Like Frank, Hull became one of the greatest players of all-time. He not only broke the 50-goal barrier many times (eight, in fact), but he made a decision in the early 1970s that affected the economics of the game from then on: he signed a long-term contract with the Winnipeg Jets of the new World Hockey Association, and helped ratchet up salaries in ways unimaginable to that point in time for other hockey players. (In a certain sense, his impact was somewhat similar to what Joe Namath did for football players when he signed with the New York Jets of the old American Football League in 1964, a move that ultimately helped trigger the merger between the old NFL and AFL. And while the circumstances were very different, it also brings to mind Curt Flood’s courageous stand against the baseball establishment, which in some ways led to later court challenges that created free agency for baseball players.)

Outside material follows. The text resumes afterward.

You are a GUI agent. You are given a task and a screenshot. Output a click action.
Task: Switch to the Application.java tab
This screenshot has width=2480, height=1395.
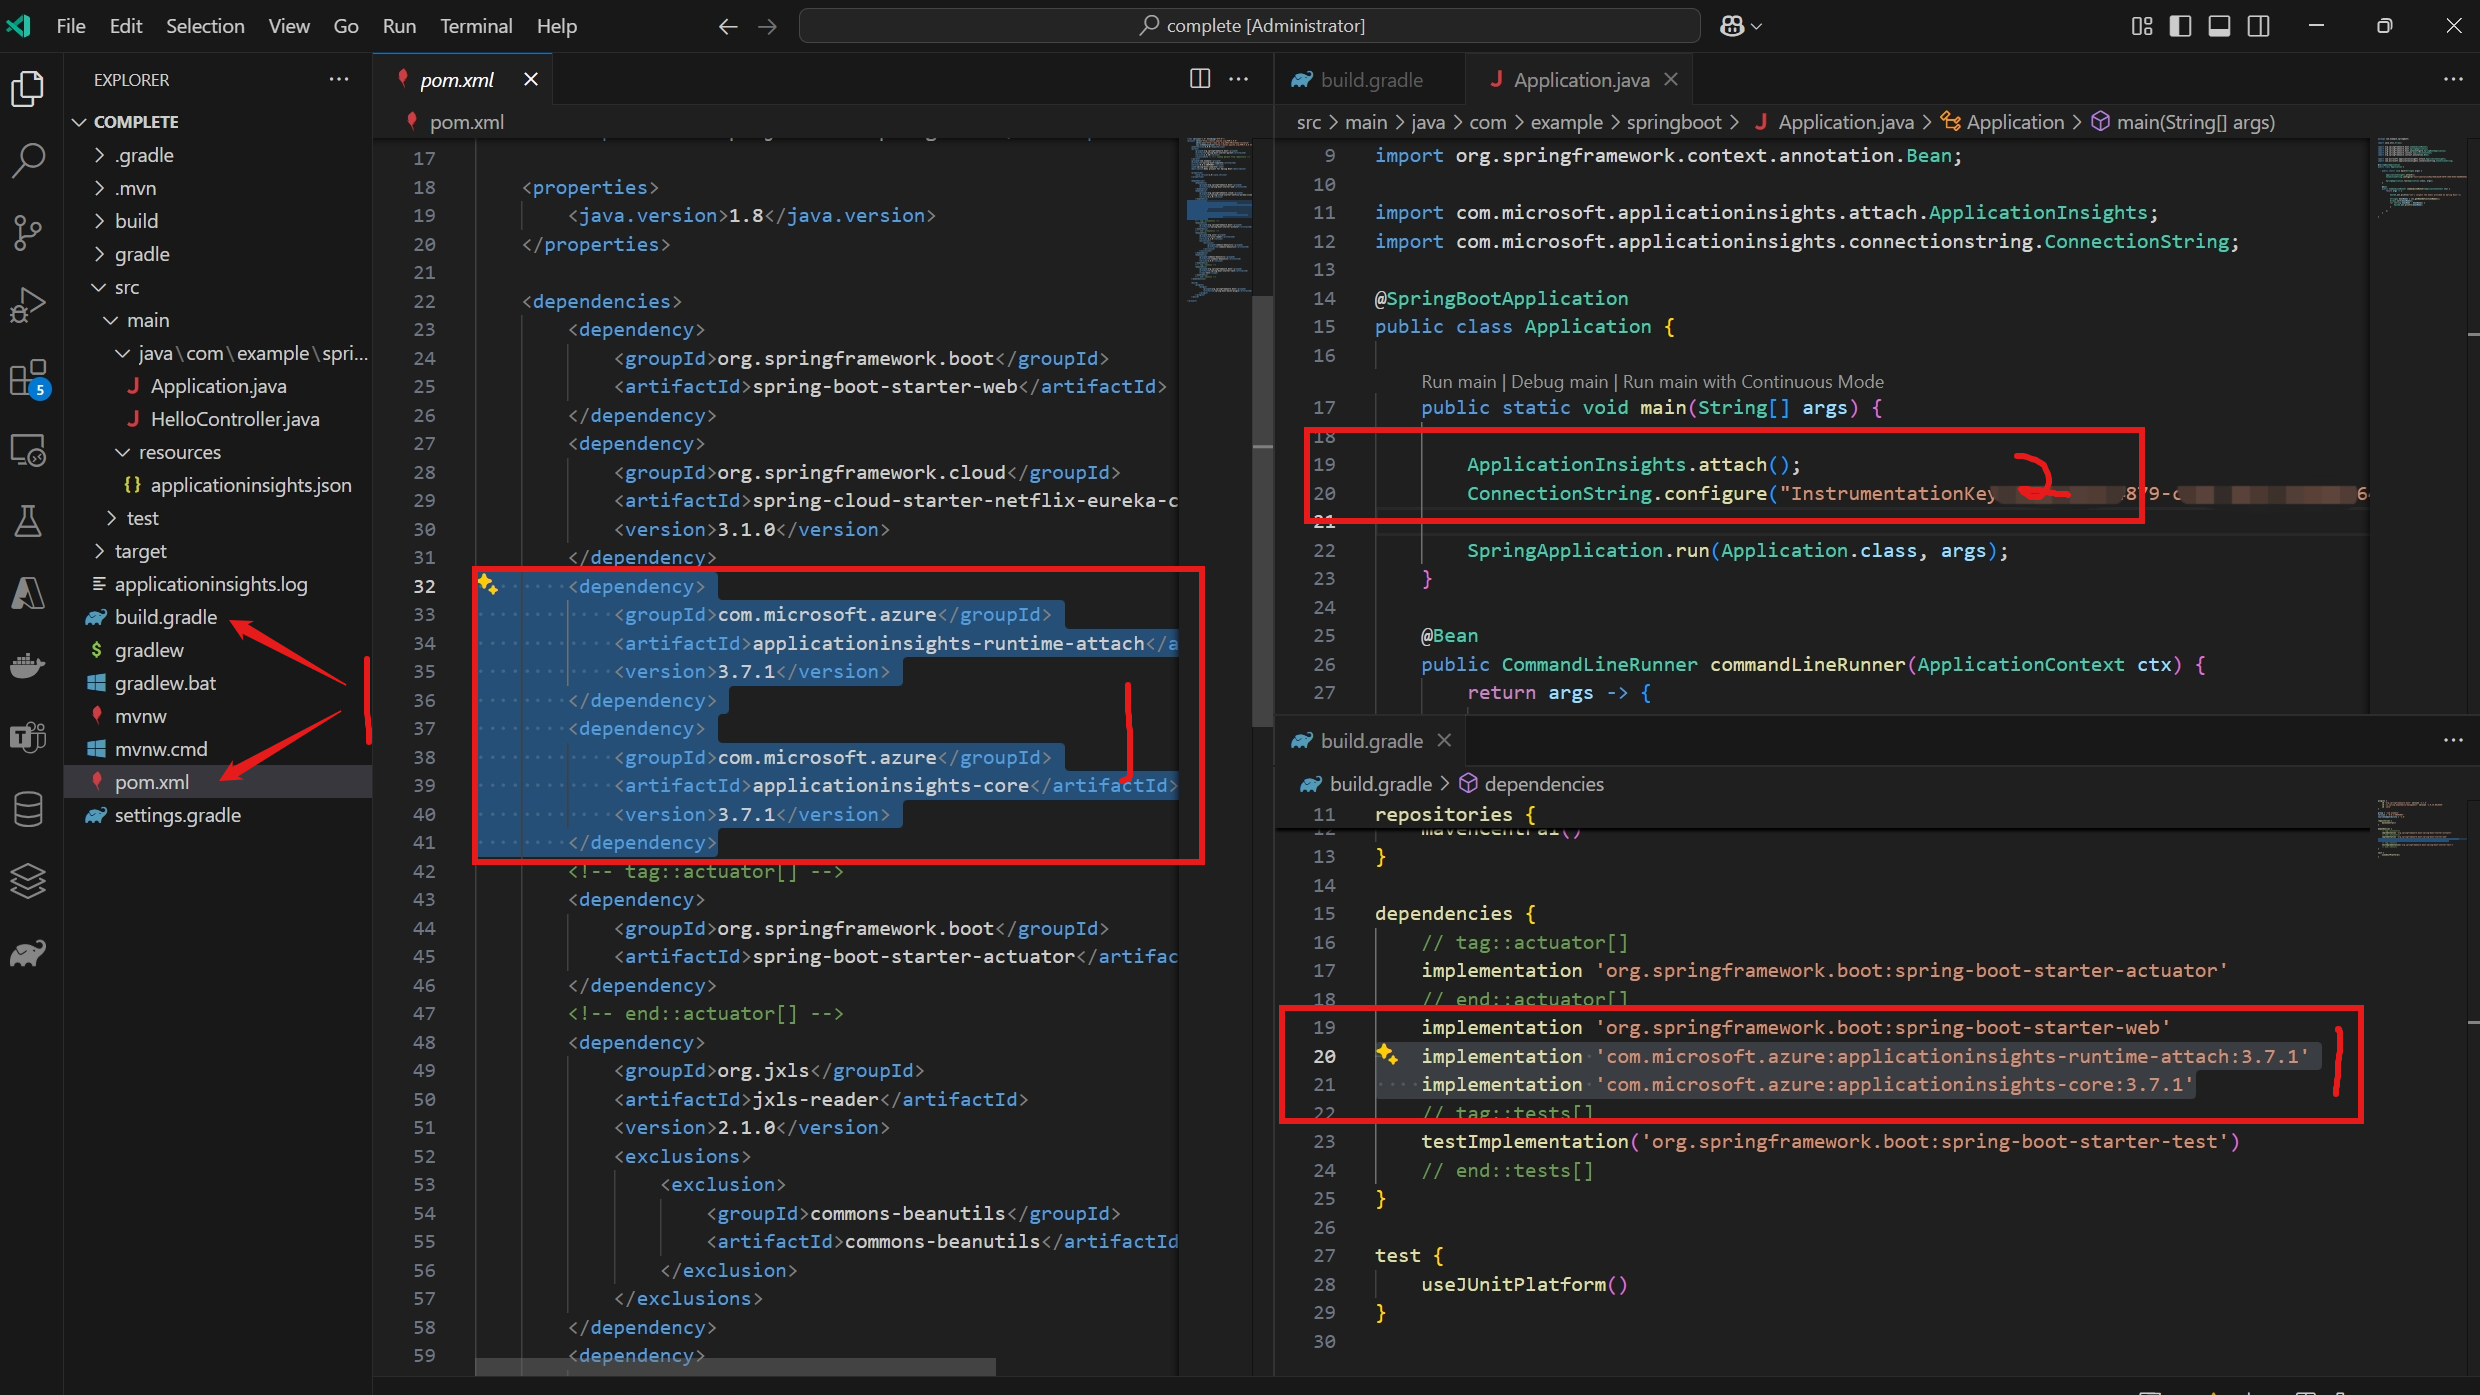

For his part, Mahovlich was traded by the Leafs during the 1967-’68 NHL season. Frank was a thoughtful, sensitive man, and Punch’s methods, which may have been effective with some Leafs (like the ageless Johnny Bower), were not a fit for The Big M.

Freed from Punch, Mahovlich seemed to find joy playing again in Detroit. He teamed with aging legends Gordie Howe and Alex Delvechccio on a high-scoring line. In fact, he scored 49 goals one season, establishing a new career high.

In my mind, Mahovlich actually played the best all-around hockey of his career in his years with the hated Habs in the early 1970s. He was dealt to the Habs during the 1970-’71 season and was a force at both ends of the ice in the playoffs that spring. With Frank, Jean Beliveau, Yvan Cournoyer, John Ferguson, Henri Richard, J.C. Tremblay, Ken Dryden and many others playing so well together, Montreal upset the “Big Bad Bruins” of Bobby Orr and later, Hull’s Blackhawks.

Photo: The Canadian Press

Mahovlich and the Canadiens repeated their success in the spring of 1973, giving him six Stanley Cup rings when he decided to accept a nice contract with the WHA’s Toronto Toros (later the Birmingham Bulls).

Hull and Mahovlich continued to play against each other in the WHA through much of the mid-later 1970s. Frank retired at the age of 40 at the end of the 1977-78 WHA season. After the two leagues merged before the 1979-’80 season, Hull split his final season between Winnipeg and Hartford, where he played at times on a line with Gordie Howe and ex-Leaf great Dave Keon.

Hull finished with over 900 regular-season goals between his time in the NHL and WHA. Mahovlich ended up with over 600, but also with the aforementioned six championships to his name. Hull may have been an end-season first or second team All-Star more often than Frank, but any team at the time would have loved to have either player.

It’s always hard to predict what a young player will become. But Mahovlich and Hull showed early on they were special, and became two of the best players of all-time, recognized as such recently by the NHL in the league’s “Top 100” list.

Hockey is very different now than it was when Hull and Mahovlich broke into the league, of course. There were far fewer teams then. The game is much faster now. It’s also a more international sport and the media exposure is much broader now. But in their day, Mahovlich and Hull were household hockey names, as Laine and Matthews are now—and heroes to thousands of kids across Canada.

Will Matthews and Laine achieve the kind of individual success Mahovlich and Hull did? Based on early observations, it’s quite possible. But there is a long road ahead.

For fans, beyond any budding rivalry between Laine and Matthews, maybe most importantly there is simply an opportunity to see two remarkable young talents in action in the years ahead as they look to help bring a championship to two hockey markets that would dearly appreciate it.